What this task involves:
Return every record verbatim.
= = = =
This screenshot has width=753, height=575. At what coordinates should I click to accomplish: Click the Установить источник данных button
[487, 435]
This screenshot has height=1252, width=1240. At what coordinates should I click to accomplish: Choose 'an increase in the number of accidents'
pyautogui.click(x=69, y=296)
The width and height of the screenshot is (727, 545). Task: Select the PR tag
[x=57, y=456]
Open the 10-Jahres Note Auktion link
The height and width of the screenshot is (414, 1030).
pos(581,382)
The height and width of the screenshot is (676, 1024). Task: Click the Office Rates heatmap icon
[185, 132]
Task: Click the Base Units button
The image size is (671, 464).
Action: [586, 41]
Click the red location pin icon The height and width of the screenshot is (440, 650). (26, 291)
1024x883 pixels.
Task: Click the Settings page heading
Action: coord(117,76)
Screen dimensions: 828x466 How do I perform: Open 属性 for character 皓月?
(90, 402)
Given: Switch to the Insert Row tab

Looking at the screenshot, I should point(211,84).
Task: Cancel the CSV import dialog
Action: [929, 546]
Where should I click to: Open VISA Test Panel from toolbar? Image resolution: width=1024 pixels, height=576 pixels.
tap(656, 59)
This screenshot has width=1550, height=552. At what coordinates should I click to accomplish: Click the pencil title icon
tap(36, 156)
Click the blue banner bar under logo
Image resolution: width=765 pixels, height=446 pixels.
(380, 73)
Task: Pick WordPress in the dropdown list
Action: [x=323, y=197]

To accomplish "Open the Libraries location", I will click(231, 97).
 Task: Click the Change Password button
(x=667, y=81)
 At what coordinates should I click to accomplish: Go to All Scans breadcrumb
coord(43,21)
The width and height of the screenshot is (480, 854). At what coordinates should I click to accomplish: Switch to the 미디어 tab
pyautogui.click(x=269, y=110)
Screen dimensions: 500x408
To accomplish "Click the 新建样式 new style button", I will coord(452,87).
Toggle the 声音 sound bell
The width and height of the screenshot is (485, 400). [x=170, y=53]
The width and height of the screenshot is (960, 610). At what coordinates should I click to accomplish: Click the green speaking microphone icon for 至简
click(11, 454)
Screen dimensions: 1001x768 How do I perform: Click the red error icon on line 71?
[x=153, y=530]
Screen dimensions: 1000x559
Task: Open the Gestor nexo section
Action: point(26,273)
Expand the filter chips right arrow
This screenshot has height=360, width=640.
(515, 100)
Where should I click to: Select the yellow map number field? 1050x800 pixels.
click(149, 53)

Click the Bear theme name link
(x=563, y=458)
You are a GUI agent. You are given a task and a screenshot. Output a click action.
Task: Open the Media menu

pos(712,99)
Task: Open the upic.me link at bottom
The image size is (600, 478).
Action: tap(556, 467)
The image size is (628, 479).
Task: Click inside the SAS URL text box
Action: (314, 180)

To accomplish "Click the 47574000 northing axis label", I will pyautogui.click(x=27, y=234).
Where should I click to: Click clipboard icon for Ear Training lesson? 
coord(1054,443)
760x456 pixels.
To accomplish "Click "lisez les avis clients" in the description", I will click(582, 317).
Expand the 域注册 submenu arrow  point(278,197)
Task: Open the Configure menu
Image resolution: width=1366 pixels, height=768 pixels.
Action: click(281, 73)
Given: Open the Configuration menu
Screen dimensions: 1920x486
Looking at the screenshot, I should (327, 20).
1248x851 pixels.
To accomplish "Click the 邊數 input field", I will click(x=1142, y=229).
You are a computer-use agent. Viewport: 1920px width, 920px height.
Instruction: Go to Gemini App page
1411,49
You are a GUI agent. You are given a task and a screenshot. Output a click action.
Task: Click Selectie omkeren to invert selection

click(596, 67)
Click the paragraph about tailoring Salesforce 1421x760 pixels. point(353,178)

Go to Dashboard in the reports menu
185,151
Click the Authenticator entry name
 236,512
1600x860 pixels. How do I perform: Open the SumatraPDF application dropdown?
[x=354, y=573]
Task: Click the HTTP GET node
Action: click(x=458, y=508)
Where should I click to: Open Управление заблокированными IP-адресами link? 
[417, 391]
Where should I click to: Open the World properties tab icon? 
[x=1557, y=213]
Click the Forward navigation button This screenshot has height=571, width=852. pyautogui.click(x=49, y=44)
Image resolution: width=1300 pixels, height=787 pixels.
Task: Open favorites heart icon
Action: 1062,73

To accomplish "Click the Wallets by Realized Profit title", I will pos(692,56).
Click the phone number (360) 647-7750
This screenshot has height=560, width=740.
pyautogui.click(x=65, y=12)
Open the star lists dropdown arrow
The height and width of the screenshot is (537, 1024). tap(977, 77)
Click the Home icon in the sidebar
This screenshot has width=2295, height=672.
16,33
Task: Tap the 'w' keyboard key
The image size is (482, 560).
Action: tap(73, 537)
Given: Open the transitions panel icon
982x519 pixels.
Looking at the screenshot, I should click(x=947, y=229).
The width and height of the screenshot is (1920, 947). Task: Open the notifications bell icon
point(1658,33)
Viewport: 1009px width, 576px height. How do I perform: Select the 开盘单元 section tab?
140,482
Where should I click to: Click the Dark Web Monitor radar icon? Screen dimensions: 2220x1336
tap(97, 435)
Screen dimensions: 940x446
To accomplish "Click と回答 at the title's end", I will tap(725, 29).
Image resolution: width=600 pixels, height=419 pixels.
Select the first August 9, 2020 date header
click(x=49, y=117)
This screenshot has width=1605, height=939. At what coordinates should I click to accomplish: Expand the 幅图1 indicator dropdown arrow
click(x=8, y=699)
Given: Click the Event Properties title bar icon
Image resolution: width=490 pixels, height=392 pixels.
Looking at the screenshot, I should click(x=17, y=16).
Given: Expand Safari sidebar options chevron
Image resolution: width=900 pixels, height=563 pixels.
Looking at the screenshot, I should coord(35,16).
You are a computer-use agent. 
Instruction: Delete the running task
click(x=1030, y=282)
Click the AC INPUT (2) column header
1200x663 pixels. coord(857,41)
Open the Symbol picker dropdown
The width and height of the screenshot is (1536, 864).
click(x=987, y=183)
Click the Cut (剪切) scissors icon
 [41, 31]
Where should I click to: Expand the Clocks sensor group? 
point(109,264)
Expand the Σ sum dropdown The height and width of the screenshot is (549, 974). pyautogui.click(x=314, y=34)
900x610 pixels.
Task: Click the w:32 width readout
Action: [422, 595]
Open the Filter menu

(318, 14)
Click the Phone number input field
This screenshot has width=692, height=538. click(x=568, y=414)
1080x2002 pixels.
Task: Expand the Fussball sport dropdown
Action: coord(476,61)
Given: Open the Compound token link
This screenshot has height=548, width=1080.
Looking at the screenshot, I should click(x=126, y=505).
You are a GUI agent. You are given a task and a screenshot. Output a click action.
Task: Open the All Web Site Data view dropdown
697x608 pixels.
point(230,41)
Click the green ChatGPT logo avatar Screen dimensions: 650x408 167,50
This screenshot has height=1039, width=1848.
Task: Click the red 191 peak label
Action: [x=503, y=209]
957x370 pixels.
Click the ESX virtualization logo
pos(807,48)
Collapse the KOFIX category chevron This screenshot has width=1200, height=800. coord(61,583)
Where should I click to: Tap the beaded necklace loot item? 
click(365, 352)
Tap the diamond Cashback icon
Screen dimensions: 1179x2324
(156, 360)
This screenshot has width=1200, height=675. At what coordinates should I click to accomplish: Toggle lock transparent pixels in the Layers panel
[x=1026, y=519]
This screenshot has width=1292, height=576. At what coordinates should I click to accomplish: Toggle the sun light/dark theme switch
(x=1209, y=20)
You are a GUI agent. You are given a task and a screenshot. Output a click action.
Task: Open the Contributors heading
= = = =
Reply:
This screenshot has width=753, height=575. At what coordinates should I click to accomplish: Click the Установить источник данных button
[487, 435]
This screenshot has height=1252, width=1240. At what coordinates should I click to accomplish: Choose 'an increase in the number of accidents'
pyautogui.click(x=69, y=296)
The width and height of the screenshot is (727, 545). Task: Select the PR tag
[x=57, y=456]
Open the 10-Jahres Note Auktion link
The height and width of the screenshot is (414, 1030).
pos(581,382)
The height and width of the screenshot is (676, 1024). Task: Click the Office Rates heatmap icon
[185, 132]
Task: Click the Base Units button
The image size is (671, 464).
Action: [586, 41]
Click the red location pin icon The height and width of the screenshot is (440, 650). (26, 291)
1024x883 pixels.
Task: Click the Settings page heading
Action: coord(117,76)
Screen dimensions: 828x466 How do I perform: Open 属性 for character 皓月?
(90, 402)
Given: Switch to the Insert Row tab

Looking at the screenshot, I should point(211,84).
Task: Cancel the CSV import dialog
Action: [929, 546]
Where should I click to: Open VISA Test Panel from toolbar? Image resolution: width=1024 pixels, height=576 pixels.
tap(656, 59)
This screenshot has width=1550, height=552. At what coordinates should I click to accomplish: Click the pencil title icon
tap(36, 156)
Click the blue banner bar under logo
Image resolution: width=765 pixels, height=446 pixels.
(380, 73)
Task: Pick WordPress in the dropdown list
Action: [x=323, y=197]

To accomplish "Open the Libraries location", I will click(231, 97).
 Task: Click the Change Password button
(x=667, y=81)
 At what coordinates should I click to accomplish: Go to All Scans breadcrumb
coord(43,21)
The width and height of the screenshot is (480, 854). At what coordinates should I click to accomplish: Switch to the 미디어 tab
pyautogui.click(x=269, y=110)
Screen dimensions: 500x408
To accomplish "Click the 新建样式 new style button", I will coord(452,87).
Toggle the 声音 sound bell
The width and height of the screenshot is (485, 400). [x=170, y=53]
The width and height of the screenshot is (960, 610). At what coordinates should I click to accomplish: Click the green speaking microphone icon for 至简
click(11, 454)
Screen dimensions: 1001x768 How do I perform: Click the red error icon on line 71?
[x=153, y=530]
Screen dimensions: 1000x559
Task: Open the Gestor nexo section
Action: point(26,273)
Expand the filter chips right arrow
This screenshot has height=360, width=640.
(515, 100)
Where should I click to: Select the yellow map number field? 1050x800 pixels.
click(149, 53)

Click the Bear theme name link
(x=563, y=458)
You are a GUI agent. You are given a task and a screenshot. Output a click action.
Task: Open the Media menu

pos(712,99)
Task: Open the upic.me link at bottom
The image size is (600, 478).
Action: tap(556, 467)
The image size is (628, 479).
Task: Click inside the SAS URL text box
Action: (314, 180)

To accomplish "Click the 47574000 northing axis label", I will pyautogui.click(x=27, y=234).
Where should I click to: Click clipboard icon for Ear Training lesson? 
coord(1054,443)
760x456 pixels.
To accomplish "Click "lisez les avis clients" in the description", I will click(582, 317).
Expand the 域注册 submenu arrow  point(278,197)
Task: Open the Configure menu
Image resolution: width=1366 pixels, height=768 pixels.
Action: click(281, 73)
Given: Open the Configuration menu
Screen dimensions: 1920x486
Looking at the screenshot, I should (327, 20).
1248x851 pixels.
To accomplish "Click the 邊數 input field", I will click(x=1142, y=229).
You are a computer-use agent. Viewport: 1920px width, 920px height.
Instruction: Go to Gemini App page
1411,49
You are a GUI agent. You are given a task and a screenshot. Output a click action.
Task: Click Selectie omkeren to invert selection

click(596, 67)
Click the paragraph about tailoring Salesforce 1421x760 pixels. point(353,178)

Go to Dashboard in the reports menu
185,151
Click the Authenticator entry name
 236,512
1600x860 pixels. How do I perform: Open the SumatraPDF application dropdown?
[x=354, y=573]
Task: Click the HTTP GET node
Action: click(x=458, y=508)
Where should I click to: Open Управление заблокированными IP-адресами link? 
[417, 391]
Where should I click to: Open the World properties tab icon? 
[x=1557, y=213]
Click the Forward navigation button This screenshot has height=571, width=852. pyautogui.click(x=49, y=44)
Image resolution: width=1300 pixels, height=787 pixels.
Task: Open favorites heart icon
Action: 1062,73

To accomplish "Click the Wallets by Realized Profit title", I will pos(692,56).
Click the phone number (360) 647-7750
This screenshot has height=560, width=740.
pyautogui.click(x=65, y=12)
Open the star lists dropdown arrow
The height and width of the screenshot is (537, 1024). tap(977, 77)
Click the Home icon in the sidebar
This screenshot has width=2295, height=672.
16,33
Task: Tap the 'w' keyboard key
The image size is (482, 560).
Action: tap(73, 537)
Given: Open the transitions panel icon
982x519 pixels.
Looking at the screenshot, I should click(x=947, y=229).
The width and height of the screenshot is (1920, 947). Task: Open the notifications bell icon
point(1658,33)
Viewport: 1009px width, 576px height. How do I perform: Select the 开盘单元 section tab?
140,482
Where should I click to: Click the Dark Web Monitor radar icon? Screen dimensions: 2220x1336
tap(97, 435)
Screen dimensions: 940x446
To accomplish "Click と回答 at the title's end", I will tap(725, 29).
Image resolution: width=600 pixels, height=419 pixels.
Select the first August 9, 2020 date header
click(x=49, y=117)
This screenshot has width=1605, height=939. At what coordinates should I click to accomplish: Expand the 幅图1 indicator dropdown arrow
click(x=8, y=699)
Given: Click the Event Properties title bar icon
Image resolution: width=490 pixels, height=392 pixels.
Looking at the screenshot, I should click(x=17, y=16).
Given: Expand Safari sidebar options chevron
Image resolution: width=900 pixels, height=563 pixels.
Looking at the screenshot, I should coord(35,16).
You are a computer-use agent. 
Instruction: Delete the running task
click(x=1030, y=282)
Click the AC INPUT (2) column header
1200x663 pixels. coord(857,41)
Open the Symbol picker dropdown
The width and height of the screenshot is (1536, 864).
click(x=987, y=183)
Click the Cut (剪切) scissors icon
 [41, 31]
Where should I click to: Expand the Clocks sensor group? 
point(109,264)
Expand the Σ sum dropdown The height and width of the screenshot is (549, 974). pyautogui.click(x=314, y=34)
900x610 pixels.
Task: Click the w:32 width readout
Action: [422, 595]
Open the Filter menu

(318, 14)
Click the Phone number input field
This screenshot has width=692, height=538. click(x=568, y=414)
1080x2002 pixels.
Task: Expand the Fussball sport dropdown
Action: coord(476,61)
Given: Open the Compound token link
This screenshot has height=548, width=1080.
Looking at the screenshot, I should click(x=126, y=505).
You are a GUI agent. You are given a task and a screenshot. Output a click action.
Task: Open the All Web Site Data view dropdown
697x608 pixels.
point(230,41)
Click the green ChatGPT logo avatar Screen dimensions: 650x408 167,50
This screenshot has height=1039, width=1848.
Task: Click the red 191 peak label
Action: [x=503, y=209]
957x370 pixels.
Click the ESX virtualization logo
pos(807,48)
Collapse the KOFIX category chevron This screenshot has width=1200, height=800. coord(61,583)
Where should I click to: Tap the beaded necklace loot item? 
click(365, 352)
Tap the diamond Cashback icon
Screen dimensions: 1179x2324
(156, 360)
This screenshot has width=1200, height=675. At what coordinates should I click to accomplish: Toggle lock transparent pixels in the Layers panel
[x=1026, y=519]
This screenshot has width=1292, height=576. At what coordinates should I click to accomplish: Toggle the sun light/dark theme switch
(x=1209, y=20)
You are a GUI agent. You are given a task and a screenshot. Output a click action.
Task: Open the Contributors heading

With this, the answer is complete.